Ce désir d’une « saisie » de l’accident, on le retrouve aussi dans les œuvres d’Adam Basanta, dont A Great Noise (2019), installation cinétique et sonore qui met en scène la rencontre de deux blocs de ciment. L’un est au sol. L’autre, dans la matière duquel un microphone a été inséré au moment de la coulée, est soulevé dans les airs grâce à un système de poulie automatisé, puis relâché. En tombant, il produit naturellement un fracas, ici redoublé et modifié par l’amplification. Sous le choc, le bloc se fissure, puis perd des morceaux, libérant peu à peu le microphone qui, lui aussi, finalement, explose. Un nouveau bloc lui est alors substitué, et le manège reprend.

Devant cette installation, on pense bien sûr à Sisyphe, mais aussi au sculpteur suisse Jean Tinguely et à ses fameuses sculptures cinétiques autodestructrices. Il s’agissait, pour lui, de métamachines : des machines inutiles qui parlent de la machine. Avec A Great Noise, on pourrait dire que l’on a affaire à des méta-métamachines, la médiatisation sonore créant un niveau supplémentaire de détachement. Absurde en apparence, l’installation de Basanta nous invite à un intéressant renversement : la parole – puisqu’il s’agit de microphones vocaux – est donnée aux choses, chargées de nous faire entendre leur fragilité.

Est-on justifié de voir poindre, dans l’invitation de ces deux artistes à prêter l’oreille à l’inouï, une nouvelle éthique ? Si oui, elle ne serait peut-être pas étrangère à ce « catastrophisme éclairé » que le philosophe Jean-Pierre Dupuy6 appelle de ses vœux.

(1) « Manifeste du futurisme », publié le 20 février 1909
en une du journal Le Figaro, Paris, https://gallica.bnf.fr/ark:/12148/bpt6k2883730/f1.item.zoom.

(2) Paul-Émile Borduas, Refus global et autres écrits
(Montréal : Éditions Typo, 2010), p. 164.

(3) Tristan Garcia, La vie intense.
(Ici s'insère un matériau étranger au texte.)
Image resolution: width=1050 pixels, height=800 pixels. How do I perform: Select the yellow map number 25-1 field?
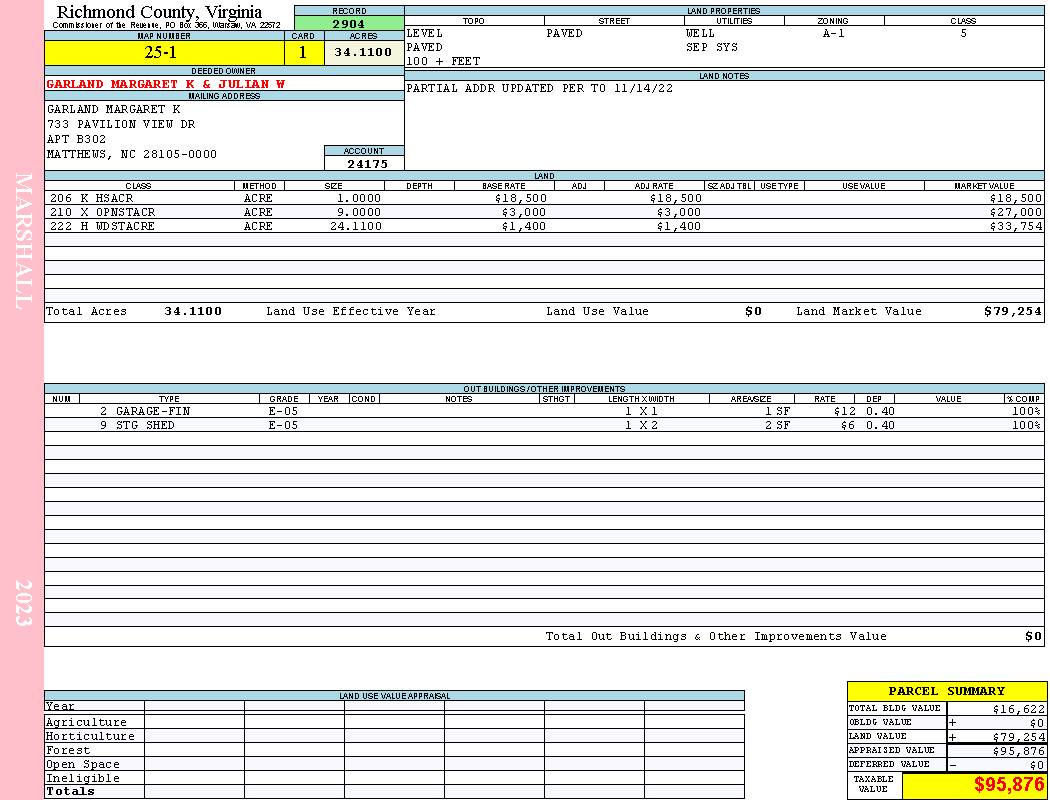[x=165, y=52]
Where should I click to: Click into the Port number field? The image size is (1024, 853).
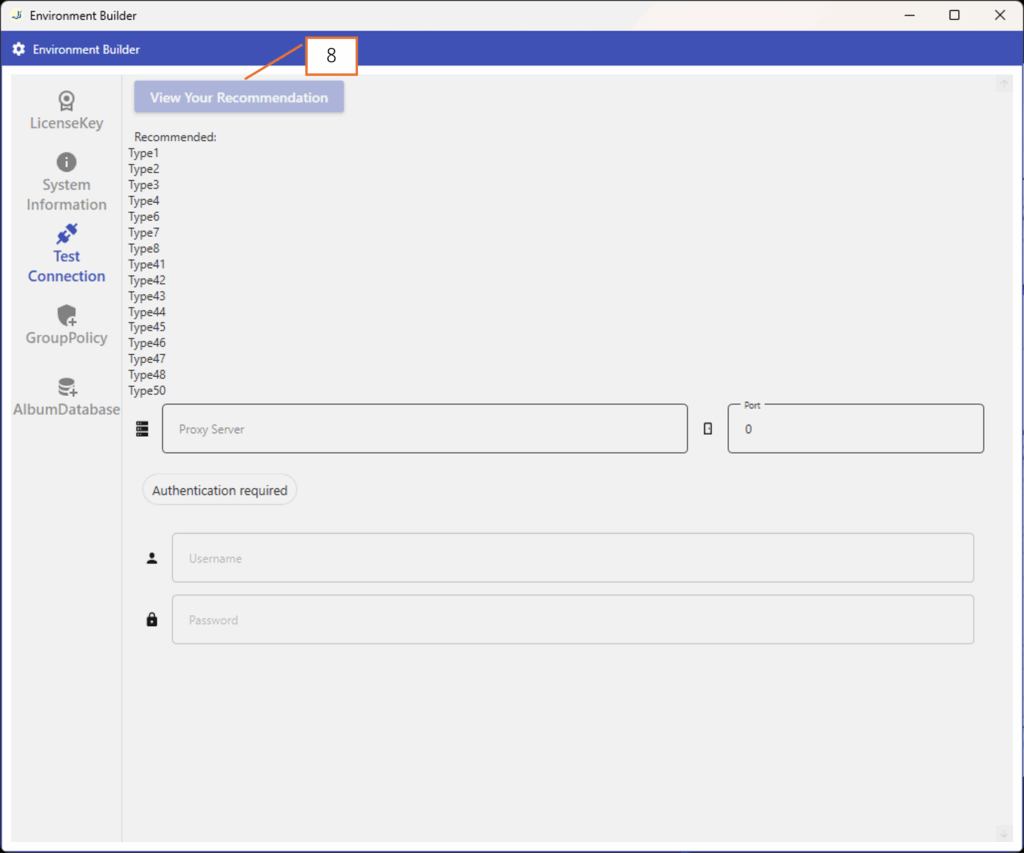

Une obsession moderne (Paris : Éditions Autrement, 2016).

(4) Jean-Marie Schaeffer, Pourquoi la fiction ? (Paris : Éditions du Seuil, 1999).

(5) Pierre Zaoui, La traversée des catastrophes : Philosophie pour le meilleur et pour le pire (Paris : Éditions du Seuil, 2010), p. 284-285.

(6) Jean-Pierre Dupuy, Pour un catastrophisme éclairé : quand l’impossible est certain (Paris : Seuil, 2002).